■ Problem requirements
Print the entries below in their entirety, exactly as they are written.

*** Data provided ***

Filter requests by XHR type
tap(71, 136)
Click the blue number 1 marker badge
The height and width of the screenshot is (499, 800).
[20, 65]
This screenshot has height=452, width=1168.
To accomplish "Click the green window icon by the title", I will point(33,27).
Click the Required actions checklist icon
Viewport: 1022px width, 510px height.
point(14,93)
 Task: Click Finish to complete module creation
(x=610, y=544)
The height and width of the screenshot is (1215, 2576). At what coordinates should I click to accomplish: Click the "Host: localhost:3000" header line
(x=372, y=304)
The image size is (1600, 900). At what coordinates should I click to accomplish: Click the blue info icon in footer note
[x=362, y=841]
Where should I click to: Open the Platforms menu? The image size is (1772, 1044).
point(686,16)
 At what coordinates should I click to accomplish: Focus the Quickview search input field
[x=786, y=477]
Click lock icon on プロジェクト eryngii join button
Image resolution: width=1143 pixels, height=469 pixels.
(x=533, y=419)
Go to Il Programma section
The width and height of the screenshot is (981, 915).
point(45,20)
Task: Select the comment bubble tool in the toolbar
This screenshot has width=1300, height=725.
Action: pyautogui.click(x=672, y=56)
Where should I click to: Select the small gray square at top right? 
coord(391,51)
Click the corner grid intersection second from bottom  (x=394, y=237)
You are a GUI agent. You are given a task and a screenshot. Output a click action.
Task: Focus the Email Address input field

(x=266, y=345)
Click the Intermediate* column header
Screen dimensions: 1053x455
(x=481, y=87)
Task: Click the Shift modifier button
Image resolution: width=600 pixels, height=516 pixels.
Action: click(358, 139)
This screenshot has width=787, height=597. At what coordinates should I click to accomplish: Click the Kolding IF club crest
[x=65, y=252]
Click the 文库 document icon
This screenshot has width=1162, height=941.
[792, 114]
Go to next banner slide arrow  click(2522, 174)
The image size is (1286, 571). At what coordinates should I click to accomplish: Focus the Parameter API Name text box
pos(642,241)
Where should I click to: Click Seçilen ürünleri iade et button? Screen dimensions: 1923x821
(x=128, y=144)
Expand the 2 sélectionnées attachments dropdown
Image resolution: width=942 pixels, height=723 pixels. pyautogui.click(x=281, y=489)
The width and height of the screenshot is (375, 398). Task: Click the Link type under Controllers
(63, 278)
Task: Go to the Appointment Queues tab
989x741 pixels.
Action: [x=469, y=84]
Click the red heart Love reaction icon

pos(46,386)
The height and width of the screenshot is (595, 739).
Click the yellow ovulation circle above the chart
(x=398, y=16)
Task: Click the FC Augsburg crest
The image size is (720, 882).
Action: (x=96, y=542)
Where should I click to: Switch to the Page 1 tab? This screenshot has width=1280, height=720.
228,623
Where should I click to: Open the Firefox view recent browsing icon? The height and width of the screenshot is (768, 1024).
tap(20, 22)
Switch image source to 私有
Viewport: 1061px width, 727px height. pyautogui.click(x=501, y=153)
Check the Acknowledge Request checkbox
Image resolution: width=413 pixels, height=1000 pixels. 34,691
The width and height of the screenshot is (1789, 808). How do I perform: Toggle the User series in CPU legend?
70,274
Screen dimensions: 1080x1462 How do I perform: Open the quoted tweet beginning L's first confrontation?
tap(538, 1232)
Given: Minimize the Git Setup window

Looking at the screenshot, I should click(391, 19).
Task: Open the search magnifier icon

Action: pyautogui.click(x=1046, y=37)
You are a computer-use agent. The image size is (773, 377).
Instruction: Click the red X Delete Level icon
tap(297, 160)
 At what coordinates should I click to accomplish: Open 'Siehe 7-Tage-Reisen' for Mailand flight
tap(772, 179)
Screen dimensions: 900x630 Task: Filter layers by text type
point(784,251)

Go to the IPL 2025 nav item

***

■ Problem solution
Filter requests by XHR type
tap(71, 136)
Click the blue number 1 marker badge
The height and width of the screenshot is (499, 800).
[20, 65]
This screenshot has height=452, width=1168.
To accomplish "Click the green window icon by the title", I will point(33,27).
Click the Required actions checklist icon
Viewport: 1022px width, 510px height.
point(14,93)
 Task: Click Finish to complete module creation
(x=610, y=544)
The height and width of the screenshot is (1215, 2576). At what coordinates should I click to accomplish: Click the "Host: localhost:3000" header line
(x=372, y=304)
The image size is (1600, 900). At what coordinates should I click to accomplish: Click the blue info icon in footer note
[x=362, y=841]
Where should I click to: Open the Platforms menu? The image size is (1772, 1044).
point(686,16)
 At what coordinates should I click to accomplish: Focus the Quickview search input field
[x=786, y=477]
Click lock icon on プロジェクト eryngii join button
Image resolution: width=1143 pixels, height=469 pixels.
(x=533, y=419)
Go to Il Programma section
The width and height of the screenshot is (981, 915).
point(45,20)
Task: Select the comment bubble tool in the toolbar
This screenshot has width=1300, height=725.
Action: pyautogui.click(x=672, y=56)
Where should I click to: Select the small gray square at top right? 
coord(391,51)
Click the corner grid intersection second from bottom  (x=394, y=237)
You are a GUI agent. You are given a task and a screenshot. Output a click action.
Task: Focus the Email Address input field

(x=266, y=345)
Click the Intermediate* column header
Screen dimensions: 1053x455
(x=481, y=87)
Task: Click the Shift modifier button
Image resolution: width=600 pixels, height=516 pixels.
Action: click(358, 139)
This screenshot has width=787, height=597. At what coordinates should I click to accomplish: Click the Kolding IF club crest
[x=65, y=252]
Click the 文库 document icon
This screenshot has width=1162, height=941.
[792, 114]
Go to next banner slide arrow  click(2522, 174)
The image size is (1286, 571). At what coordinates should I click to accomplish: Focus the Parameter API Name text box
pos(642,241)
Where should I click to: Click Seçilen ürünleri iade et button? Screen dimensions: 1923x821
(x=128, y=144)
Expand the 2 sélectionnées attachments dropdown
Image resolution: width=942 pixels, height=723 pixels. pyautogui.click(x=281, y=489)
The width and height of the screenshot is (375, 398). Task: Click the Link type under Controllers
(63, 278)
Task: Go to the Appointment Queues tab
989x741 pixels.
Action: [x=469, y=84]
Click the red heart Love reaction icon

pos(46,386)
The height and width of the screenshot is (595, 739).
Click the yellow ovulation circle above the chart
(x=398, y=16)
Task: Click the FC Augsburg crest
The image size is (720, 882).
Action: (x=96, y=542)
Where should I click to: Switch to the Page 1 tab? This screenshot has width=1280, height=720.
228,623
Where should I click to: Open the Firefox view recent browsing icon? The height and width of the screenshot is (768, 1024).
tap(20, 22)
Switch image source to 私有
Viewport: 1061px width, 727px height. pyautogui.click(x=501, y=153)
Check the Acknowledge Request checkbox
Image resolution: width=413 pixels, height=1000 pixels. 34,691
The width and height of the screenshot is (1789, 808). How do I perform: Toggle the User series in CPU legend?
70,274
Screen dimensions: 1080x1462 How do I perform: Open the quoted tweet beginning L's first confrontation?
tap(538, 1232)
Given: Minimize the Git Setup window

Looking at the screenshot, I should click(391, 19).
Task: Open the search magnifier icon

Action: pyautogui.click(x=1046, y=37)
You are a computer-use agent. The image size is (773, 377).
Instruction: Click the red X Delete Level icon
tap(297, 160)
 At what coordinates should I click to accomplish: Open 'Siehe 7-Tage-Reisen' for Mailand flight
tap(772, 179)
Screen dimensions: 900x630 Task: Filter layers by text type
point(784,251)

Go to the IPL 2025 nav item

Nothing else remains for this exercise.